Is it possible to retrieve an invalid certificate chain (specifically, one which terminates in a never-before-seen root certificate) with just the Python 3.10 standard library?
I modified the code from this answer incorporating the answers to this question, but I'm still getting an empty result to .getpeercert().
import socket
from contextlib import closing
from ssl import SSLContext # Modern SSL?
from ssl import HAS_SNI # Has SNI?
from ssl import PROTOCOL_TLS_CLIENT, CERT_NONE, CERT_REQUIRED
from pprint import pprint
def ssl_wrap_socket(sock, keyfile=None, certfile=None, cert_reqs=None,
ca_certs=None, server_hostname=None, check_hostname=True,
ssl_version=None):
context = SSLContext(ssl_version)
context.check_hostname = check_hostname
context.verify_mode = cert_reqs
if ca_certs:
try:
context.load_verify_locations(ca_certs)
# Py32 raises IOError
# Py33 raises FileNotFoundError
except Exception as e: # Reraise as SSLError
raise ssl.SSLError(e)
if certfile:
# FIXME: This block needs a test.
context.load_cert_chain(certfile, keyfile)
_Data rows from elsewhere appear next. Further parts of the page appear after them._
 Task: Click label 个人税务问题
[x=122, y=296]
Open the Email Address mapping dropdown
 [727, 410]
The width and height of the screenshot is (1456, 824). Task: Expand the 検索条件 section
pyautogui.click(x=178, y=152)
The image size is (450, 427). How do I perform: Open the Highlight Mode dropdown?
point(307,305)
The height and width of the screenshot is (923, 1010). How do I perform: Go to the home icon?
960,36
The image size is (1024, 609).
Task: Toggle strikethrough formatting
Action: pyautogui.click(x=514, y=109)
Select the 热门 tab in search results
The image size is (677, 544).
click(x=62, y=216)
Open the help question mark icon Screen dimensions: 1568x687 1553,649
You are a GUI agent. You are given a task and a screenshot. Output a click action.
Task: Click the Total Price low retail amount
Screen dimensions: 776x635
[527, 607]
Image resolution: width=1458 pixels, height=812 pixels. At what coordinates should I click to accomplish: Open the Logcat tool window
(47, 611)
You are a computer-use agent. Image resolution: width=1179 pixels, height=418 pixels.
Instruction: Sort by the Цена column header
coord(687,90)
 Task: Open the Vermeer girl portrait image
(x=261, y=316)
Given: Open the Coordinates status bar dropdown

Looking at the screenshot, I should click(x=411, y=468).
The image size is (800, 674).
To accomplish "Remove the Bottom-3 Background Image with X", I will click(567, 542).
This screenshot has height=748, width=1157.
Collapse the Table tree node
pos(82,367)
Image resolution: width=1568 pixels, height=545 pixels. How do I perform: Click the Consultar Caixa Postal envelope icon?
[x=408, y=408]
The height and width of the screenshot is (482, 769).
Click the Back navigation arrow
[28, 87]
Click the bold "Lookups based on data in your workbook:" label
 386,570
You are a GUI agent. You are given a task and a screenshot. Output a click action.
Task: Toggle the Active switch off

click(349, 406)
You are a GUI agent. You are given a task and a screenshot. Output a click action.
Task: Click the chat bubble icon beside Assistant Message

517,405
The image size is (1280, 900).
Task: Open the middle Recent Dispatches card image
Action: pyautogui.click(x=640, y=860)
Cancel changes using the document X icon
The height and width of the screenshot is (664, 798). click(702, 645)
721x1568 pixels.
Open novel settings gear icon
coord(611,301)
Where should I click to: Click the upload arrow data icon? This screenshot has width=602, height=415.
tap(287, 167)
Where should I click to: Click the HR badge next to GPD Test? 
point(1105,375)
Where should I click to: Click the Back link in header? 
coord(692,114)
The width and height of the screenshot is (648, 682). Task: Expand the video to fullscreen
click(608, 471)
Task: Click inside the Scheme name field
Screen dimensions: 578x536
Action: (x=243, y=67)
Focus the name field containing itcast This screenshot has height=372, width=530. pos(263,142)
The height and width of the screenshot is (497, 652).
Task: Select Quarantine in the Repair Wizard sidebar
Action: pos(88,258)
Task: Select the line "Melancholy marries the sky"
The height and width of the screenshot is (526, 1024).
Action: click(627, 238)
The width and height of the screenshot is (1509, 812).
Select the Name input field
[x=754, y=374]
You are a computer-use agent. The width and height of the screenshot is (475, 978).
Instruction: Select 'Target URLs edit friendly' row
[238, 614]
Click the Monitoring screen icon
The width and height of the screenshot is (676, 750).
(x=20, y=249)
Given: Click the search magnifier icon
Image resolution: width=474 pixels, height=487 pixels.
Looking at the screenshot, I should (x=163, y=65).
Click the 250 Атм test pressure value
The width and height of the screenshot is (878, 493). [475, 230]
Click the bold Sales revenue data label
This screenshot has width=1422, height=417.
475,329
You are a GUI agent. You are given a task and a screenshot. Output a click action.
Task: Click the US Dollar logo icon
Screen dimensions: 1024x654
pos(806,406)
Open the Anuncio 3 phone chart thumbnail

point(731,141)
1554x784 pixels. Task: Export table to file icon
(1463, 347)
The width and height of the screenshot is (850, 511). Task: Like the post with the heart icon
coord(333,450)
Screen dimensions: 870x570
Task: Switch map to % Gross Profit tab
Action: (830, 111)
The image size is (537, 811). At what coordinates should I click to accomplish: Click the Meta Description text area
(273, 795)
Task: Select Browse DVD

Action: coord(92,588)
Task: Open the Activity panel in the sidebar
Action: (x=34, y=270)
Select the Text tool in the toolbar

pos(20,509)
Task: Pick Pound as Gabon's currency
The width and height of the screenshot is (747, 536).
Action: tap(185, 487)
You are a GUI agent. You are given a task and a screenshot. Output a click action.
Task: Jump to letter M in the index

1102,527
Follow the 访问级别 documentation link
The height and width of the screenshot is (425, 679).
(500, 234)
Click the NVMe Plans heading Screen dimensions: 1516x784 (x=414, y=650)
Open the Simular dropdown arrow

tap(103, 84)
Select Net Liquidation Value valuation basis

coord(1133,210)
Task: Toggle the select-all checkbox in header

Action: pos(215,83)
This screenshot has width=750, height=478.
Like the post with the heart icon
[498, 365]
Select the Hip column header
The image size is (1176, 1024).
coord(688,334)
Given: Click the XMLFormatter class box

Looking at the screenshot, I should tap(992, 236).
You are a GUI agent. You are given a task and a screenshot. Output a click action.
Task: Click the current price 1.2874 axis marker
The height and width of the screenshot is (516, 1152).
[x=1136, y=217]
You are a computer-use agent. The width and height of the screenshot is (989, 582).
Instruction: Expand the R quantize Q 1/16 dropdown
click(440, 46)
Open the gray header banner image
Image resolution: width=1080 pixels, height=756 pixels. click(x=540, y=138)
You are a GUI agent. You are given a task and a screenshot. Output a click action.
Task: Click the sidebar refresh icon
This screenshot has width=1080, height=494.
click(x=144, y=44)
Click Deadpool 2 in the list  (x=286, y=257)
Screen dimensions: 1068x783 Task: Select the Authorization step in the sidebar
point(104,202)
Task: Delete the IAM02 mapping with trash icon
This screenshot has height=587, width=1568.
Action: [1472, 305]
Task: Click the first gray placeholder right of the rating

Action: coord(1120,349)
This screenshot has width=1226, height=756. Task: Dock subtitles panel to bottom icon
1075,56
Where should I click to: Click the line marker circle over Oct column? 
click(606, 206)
if HAS_SNI: # Platform-specific: OpenSSL with enabled SNI
return context.wrap_socket(sock, server_hostname=server_hostname)
return context.wrap_socket(sock)
def __main__(hostname):
with closing(socket.socket(socket.AF_INET, socket.SOCK_STREAM)) as s:
s.connect((hostname, 443))
sslSocket = ssl_wrap_socket(s,
ssl_version=PROTOCOL_TLS_CLIENT,
cert_reqs=CERT_NONE, # https://stackoverflow.com/q/43122033/1874170
check_hostname=False,
server_hostname=hostname)
return sslSocket.getpeercert()
if __name__ == "__main__":
import sys
pprint(__main__(*(sys.argv[1:] or ['python.neverssl.com'])))
What am I missing?
Is it possible for Python to retrieve this information without external native code such as OpenSSL?
If there are any 3rd-party libraries that are capable of retrieving this information and don't require native code, how do they do it?